Ajit Patowary GUWAHATI, June 11 - The movement to develop Guwahati into an urban area with a municipal body to run its civic affairs completed 166 years today. On June 11, 1852, 113 residents of Guwahati made a plea, through a memorandum, to the then colonial administration of the East India Company for developing Guwahati into a municipal town under the Bengal Act XXV. But, the indolence of the Guwahatians has reached such a state that they are not bothered to remember this historic event, which paved the way for development of Guwahati into a city today, said Mosaddar Hussain. Hussain is a social activist, who is connected with the initiatives to keep the memory of the said historic move alive for the past over one-and-a-half decades.
Photo source: Internet
It needs mention here that following the 1852 plea of the 113 Guwahatians, the first municipality of the NE region was formed in Guwahati with the appointment of three East India Company officers – Captain Rowlat, James Herriot and CK Hudson – in AD 1853. When one of the East India Company officers – James Herriot – retired from this civic body, election was held to elect one local person to the body in 1858. To fill up this post, two persons, Gargaram Borooah of North Guwahati and Munchi Kefayat Ullah of Machkhowa, offered their candidature. Both secured 474 votes each and the East India Company inducted both of them as the members of the civic body.
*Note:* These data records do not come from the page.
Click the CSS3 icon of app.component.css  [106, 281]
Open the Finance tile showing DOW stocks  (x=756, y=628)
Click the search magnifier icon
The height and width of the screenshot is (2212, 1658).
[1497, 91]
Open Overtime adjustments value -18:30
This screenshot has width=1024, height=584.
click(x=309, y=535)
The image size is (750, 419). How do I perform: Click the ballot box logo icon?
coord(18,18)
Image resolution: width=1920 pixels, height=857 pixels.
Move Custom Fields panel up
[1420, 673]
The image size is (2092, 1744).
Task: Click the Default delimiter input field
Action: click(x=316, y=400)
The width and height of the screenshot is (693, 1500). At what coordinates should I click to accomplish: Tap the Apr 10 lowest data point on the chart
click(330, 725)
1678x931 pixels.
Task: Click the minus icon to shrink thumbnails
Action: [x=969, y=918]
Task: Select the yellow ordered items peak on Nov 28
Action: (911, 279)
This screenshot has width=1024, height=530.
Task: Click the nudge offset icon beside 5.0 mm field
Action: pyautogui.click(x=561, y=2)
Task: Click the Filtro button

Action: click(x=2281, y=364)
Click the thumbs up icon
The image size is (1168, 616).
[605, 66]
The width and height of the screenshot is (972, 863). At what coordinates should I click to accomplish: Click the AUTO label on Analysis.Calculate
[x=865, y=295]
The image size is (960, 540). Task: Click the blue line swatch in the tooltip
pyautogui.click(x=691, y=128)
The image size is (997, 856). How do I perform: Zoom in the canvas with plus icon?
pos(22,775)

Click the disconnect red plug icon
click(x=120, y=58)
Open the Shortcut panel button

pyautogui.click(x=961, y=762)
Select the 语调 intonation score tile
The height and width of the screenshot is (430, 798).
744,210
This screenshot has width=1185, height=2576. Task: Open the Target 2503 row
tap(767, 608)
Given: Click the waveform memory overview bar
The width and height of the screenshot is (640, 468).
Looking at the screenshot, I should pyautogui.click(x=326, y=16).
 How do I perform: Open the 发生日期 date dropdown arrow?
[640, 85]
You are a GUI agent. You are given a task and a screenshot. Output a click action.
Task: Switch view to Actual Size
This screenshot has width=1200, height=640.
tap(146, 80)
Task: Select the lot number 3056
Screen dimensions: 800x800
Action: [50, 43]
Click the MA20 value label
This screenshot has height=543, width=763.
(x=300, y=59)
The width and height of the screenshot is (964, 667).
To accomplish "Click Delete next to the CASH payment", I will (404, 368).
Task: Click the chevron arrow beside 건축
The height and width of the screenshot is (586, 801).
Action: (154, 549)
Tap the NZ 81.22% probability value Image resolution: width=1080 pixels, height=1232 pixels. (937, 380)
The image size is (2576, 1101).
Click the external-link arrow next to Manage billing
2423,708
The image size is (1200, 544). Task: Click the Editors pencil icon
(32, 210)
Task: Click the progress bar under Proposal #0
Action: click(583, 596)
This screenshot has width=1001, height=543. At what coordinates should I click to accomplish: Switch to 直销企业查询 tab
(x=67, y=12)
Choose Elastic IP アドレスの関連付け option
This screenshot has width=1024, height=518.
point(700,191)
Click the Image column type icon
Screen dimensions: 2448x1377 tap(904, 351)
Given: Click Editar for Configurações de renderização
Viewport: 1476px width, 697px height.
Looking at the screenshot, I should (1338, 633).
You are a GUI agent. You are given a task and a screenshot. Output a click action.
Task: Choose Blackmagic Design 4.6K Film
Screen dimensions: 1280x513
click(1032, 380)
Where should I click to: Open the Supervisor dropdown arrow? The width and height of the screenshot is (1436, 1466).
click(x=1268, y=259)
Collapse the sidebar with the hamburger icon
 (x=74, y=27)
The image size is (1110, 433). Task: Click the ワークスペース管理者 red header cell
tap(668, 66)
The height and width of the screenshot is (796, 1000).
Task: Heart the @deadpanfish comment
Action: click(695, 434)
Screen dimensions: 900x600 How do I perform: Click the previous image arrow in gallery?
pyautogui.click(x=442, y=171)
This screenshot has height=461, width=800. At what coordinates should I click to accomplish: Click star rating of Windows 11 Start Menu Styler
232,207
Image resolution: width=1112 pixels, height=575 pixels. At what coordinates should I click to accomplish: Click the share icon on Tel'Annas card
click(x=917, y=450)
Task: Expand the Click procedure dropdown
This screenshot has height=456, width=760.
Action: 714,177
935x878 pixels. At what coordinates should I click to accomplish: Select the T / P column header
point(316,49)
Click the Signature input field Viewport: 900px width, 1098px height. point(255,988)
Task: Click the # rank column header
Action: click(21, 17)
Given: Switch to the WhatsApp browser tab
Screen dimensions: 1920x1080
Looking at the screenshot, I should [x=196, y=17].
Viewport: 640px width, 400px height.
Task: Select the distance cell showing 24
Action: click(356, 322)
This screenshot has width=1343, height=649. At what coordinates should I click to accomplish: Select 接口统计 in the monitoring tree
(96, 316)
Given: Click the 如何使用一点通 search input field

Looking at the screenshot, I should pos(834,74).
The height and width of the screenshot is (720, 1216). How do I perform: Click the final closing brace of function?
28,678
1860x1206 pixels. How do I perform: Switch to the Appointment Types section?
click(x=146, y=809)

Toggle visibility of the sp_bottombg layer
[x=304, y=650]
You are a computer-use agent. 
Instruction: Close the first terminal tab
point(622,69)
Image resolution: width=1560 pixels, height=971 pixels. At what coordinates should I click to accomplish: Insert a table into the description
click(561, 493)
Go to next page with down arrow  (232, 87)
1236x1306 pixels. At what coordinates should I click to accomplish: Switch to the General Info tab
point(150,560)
Gargaram Borooah was the father of renowned Sanskrit scholar and the first ICS from Assam, Pandit Anundoram Borooah. Both Gargaram Borooah and Kefayat Ullah were district magistrates under the East India Company. Ullah had set up the Machkhowa MV School in AD 1870, which was the second school of Guwahati. It was initially named Kefayat Ullah Sanskrit-Parsi School. Deshabhakta Tarun Ram Phukan, Kamakhyaram Barooah, Sir Syed Sadullah were its alumni.
In 2002, the then Deputy Commissioner of Kamrup AK Absar Hazarika was requested to celebrate the 150 years of the movement. Absar Hazarika responded to the request with a very positive approach and took up the issue with the then State Government Minister Pankaj Bora. But, reportedly, Hazarika failed to receive any encouraging gesture from the Minister.
Hazarika then approached Kumudeswar Hazarika, Amulya Kakati and Mossaddar Hussain with a request to keep on the drive to celebrate the 150 years of Guwahati’s civic movement.
As part of the drive, historian Dipankar Banerjee undertook a venture to publish a compilation of the sketches of the buildings and memorials of Guwahati which have the historical significance. The then Prime Minister of the country Dr Manmohan Singh was requested to release this compilation. According to information, Dr Singh also gave his consent to release it.
Efforts were also made to hold an exhibition of the sketches of some select places of old Guwahati. The Gauhati Artists’ Guild was contacted for the purpose. The Guild displayed much enthusiasm in this respect and undertook a research on the settings of the main areas of Guwahati in the 50-year period from AD 1850 to 1900 and prepared some draft sketches of the locales of these areas during the said period. Artist Aminul Haque drew a beautiful sketch of the bungalow built by Deshabhakta Tarun Ram Phukan at Bharalumukh, keeping the Brahmaputra in its foreground.
But, the entire drive to celebrate the 150th year of the civic movement of Guwahati came to a sudden halt for some unknown reasons.
The Pragjyoti Sanaskritik Samaj, a leading socio-cultural organisation of the city, had been celebrating June 11 every year as the Nagarik Divas since June 11, 2006, highlighting the problems faced by the city and also to generate awareness among its denizens on the heritage structures of their city, among others.
The Samaj had been organising popular lectures, seminars, etc, for the purpose. But, due to the lack of initiative on the part of the people, the Nagarik Divas could not be organised this year, regretted Mossaddar Hussain, one of the main organisers of the Divas.